Across
- 3. Several, often ornamented, notes sung to one syllable of text.
- 5. A horizontal succession of pitches.
- 7. An accompaniment style used in jazz.
- 9. A scale made up of five notes.
- 12. The change of key in a piece of music.
- 14. The pitch chosen by the composer, usually based on a scale or mode.
- 17. A sound that is pleasing to the ear.
- 18. A chord progression derived from early jazz music.
- 19. The notes of a chord played separately rather than together.
- 20. Performing music spontaneously, without planning.
- 22. The extent of the notes used in a melody.
- 25. Tuned sounds e.g. singing voice.
- 30. A melodic fragment that is heard throughout a piece of music that helps unify the work.
- 31. The immediate repetition of a melodic fragment at a different pitch.
- 32. A repeated harmonic pattern.
- 33. A sound that is unpleasing to the ear.
- 34. One or more notes held throughout a piece or section of music.
Down
- 1. ____________ music has no tonal centre or key.
- 2. A held or repeated note, usually (but not always!) in the bass.
- 4. The ending of a phrase that can be 'perfect', 'plagal', 'imperfect' or 'interrupted'.
- 5. The shape of the melody in a piece of music.
- 6. A note in one chord that is held into the next chord, creating dissonance and tension.
- 8. An interval smaller than a semitone.
- 10. A chord of three notes.
- 11. The highness and lowness of sound.
- 13. The scale often heard in the jazz genre.

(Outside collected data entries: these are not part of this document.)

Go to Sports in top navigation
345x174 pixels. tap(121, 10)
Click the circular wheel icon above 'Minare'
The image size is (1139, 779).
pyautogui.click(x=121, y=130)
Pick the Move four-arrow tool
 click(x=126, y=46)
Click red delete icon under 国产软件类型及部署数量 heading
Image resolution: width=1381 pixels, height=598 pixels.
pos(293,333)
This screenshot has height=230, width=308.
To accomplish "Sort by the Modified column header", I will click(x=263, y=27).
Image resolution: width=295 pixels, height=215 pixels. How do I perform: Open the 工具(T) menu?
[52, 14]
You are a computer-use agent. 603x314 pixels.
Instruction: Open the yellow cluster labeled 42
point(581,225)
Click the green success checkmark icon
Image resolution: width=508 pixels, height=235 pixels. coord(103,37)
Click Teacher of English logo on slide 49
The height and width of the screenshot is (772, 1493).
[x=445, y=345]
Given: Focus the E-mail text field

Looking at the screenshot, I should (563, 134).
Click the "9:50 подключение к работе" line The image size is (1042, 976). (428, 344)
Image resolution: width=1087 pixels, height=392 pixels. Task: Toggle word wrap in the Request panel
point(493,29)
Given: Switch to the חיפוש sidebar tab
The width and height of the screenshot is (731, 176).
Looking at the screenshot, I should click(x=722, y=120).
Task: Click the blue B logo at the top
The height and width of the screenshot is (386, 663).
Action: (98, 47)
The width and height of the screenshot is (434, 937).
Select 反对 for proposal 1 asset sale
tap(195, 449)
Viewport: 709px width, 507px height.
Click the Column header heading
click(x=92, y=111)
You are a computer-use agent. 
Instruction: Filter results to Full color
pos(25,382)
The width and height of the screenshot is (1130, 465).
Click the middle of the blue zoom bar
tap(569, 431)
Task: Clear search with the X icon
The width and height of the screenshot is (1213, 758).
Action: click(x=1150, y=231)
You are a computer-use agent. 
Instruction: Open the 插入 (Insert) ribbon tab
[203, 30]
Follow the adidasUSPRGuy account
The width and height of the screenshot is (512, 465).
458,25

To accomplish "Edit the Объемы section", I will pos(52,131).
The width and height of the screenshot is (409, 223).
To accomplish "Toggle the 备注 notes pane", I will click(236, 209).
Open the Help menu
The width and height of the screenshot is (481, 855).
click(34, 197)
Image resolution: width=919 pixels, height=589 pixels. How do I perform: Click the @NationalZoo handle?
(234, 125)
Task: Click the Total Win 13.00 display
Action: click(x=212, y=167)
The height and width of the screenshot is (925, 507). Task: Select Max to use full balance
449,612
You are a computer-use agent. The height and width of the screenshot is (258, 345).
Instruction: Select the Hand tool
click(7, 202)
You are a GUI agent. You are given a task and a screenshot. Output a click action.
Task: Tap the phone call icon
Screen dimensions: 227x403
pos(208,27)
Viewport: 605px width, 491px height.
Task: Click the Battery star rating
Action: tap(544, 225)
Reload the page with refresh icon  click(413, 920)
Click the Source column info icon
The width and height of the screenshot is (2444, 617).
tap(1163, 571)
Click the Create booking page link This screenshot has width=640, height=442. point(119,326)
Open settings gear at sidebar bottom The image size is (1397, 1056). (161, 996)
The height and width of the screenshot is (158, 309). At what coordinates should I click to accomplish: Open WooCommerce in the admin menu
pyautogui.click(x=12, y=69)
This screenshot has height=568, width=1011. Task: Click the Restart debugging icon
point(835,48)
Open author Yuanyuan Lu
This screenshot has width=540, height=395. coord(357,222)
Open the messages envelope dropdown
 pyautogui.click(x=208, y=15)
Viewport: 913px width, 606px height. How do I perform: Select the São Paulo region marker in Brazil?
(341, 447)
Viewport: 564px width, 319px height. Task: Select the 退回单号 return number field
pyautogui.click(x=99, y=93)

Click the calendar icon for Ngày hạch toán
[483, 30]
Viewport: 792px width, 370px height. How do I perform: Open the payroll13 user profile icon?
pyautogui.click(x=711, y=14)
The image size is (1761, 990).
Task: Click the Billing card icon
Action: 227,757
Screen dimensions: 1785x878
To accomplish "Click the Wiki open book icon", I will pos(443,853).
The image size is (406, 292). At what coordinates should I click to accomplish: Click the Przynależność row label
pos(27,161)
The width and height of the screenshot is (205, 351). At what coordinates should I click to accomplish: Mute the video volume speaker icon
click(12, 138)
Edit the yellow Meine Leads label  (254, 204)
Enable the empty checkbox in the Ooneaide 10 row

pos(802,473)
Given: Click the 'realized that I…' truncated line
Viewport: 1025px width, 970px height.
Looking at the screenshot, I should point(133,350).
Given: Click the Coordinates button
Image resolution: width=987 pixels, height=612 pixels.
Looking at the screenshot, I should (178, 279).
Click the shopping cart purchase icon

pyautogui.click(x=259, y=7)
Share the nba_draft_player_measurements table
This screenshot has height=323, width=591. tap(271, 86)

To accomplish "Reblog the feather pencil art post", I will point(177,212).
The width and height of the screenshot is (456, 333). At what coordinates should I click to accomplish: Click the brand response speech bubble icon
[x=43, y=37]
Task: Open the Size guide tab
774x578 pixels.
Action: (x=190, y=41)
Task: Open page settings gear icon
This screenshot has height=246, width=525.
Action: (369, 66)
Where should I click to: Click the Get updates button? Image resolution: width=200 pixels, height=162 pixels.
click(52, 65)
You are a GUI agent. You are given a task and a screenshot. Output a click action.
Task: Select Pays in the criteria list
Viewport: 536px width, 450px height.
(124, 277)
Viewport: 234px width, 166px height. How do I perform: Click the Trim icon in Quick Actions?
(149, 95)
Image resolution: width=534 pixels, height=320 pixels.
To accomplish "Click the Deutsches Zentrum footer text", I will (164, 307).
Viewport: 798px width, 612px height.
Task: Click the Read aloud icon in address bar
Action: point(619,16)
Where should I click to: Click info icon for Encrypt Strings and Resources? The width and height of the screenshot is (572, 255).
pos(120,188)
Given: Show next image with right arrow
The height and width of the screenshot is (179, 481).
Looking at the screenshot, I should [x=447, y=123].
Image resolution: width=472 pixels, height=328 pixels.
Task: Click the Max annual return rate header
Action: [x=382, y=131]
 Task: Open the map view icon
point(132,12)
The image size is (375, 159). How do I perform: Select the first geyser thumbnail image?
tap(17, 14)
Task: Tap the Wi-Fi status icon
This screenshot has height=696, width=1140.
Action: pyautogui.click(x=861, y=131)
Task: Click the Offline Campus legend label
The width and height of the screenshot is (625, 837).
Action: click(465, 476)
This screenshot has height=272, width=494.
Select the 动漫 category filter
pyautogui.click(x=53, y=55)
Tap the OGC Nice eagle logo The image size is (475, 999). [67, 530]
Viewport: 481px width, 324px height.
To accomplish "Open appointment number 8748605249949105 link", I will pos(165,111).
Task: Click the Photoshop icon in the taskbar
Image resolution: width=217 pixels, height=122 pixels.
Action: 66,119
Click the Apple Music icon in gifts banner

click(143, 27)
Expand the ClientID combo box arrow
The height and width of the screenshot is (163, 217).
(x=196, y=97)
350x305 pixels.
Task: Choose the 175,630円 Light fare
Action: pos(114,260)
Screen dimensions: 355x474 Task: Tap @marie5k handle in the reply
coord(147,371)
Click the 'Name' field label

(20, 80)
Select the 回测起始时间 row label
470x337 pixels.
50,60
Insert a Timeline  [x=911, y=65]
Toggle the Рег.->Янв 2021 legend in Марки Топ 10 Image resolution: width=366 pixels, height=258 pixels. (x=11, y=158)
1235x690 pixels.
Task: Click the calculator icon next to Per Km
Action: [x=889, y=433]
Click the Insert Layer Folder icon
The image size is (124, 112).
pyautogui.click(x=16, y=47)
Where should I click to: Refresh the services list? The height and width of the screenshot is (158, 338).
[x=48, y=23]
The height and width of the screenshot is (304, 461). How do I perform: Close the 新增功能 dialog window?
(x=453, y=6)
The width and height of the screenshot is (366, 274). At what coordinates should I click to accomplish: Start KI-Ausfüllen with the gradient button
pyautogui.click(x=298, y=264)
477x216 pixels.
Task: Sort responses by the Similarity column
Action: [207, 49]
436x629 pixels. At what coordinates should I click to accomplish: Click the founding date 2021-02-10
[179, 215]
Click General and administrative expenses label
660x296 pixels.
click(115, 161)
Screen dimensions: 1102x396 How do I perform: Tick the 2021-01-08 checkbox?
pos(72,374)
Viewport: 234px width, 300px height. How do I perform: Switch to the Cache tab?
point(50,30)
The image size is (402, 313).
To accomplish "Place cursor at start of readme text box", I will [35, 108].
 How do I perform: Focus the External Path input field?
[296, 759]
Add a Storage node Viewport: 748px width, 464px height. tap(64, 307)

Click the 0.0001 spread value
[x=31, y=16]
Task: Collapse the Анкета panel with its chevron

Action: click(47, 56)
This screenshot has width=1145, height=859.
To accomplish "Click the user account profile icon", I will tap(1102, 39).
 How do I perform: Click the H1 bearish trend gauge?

- 15. The earliest documented scale system, dating back to ancient Greece.
- 16. Untuned sounds e.g. speaking voice.
- 19. An accompaniment style from the Classical period.
- 21. The 'colour' added by a composer to decorate a melody or harmony and make it more interesting.
- 23. The scale consisting of all twelve semitones.
- 24. A scale made up of equal intervals.
- 26. The tone or note around which a scale and/or piece are based.
- 27. Two or more pitches sounding together.
- 28. The 'height' of the sound, as in high, middle or low.
- 29. Another word for 'melodic ostinato'.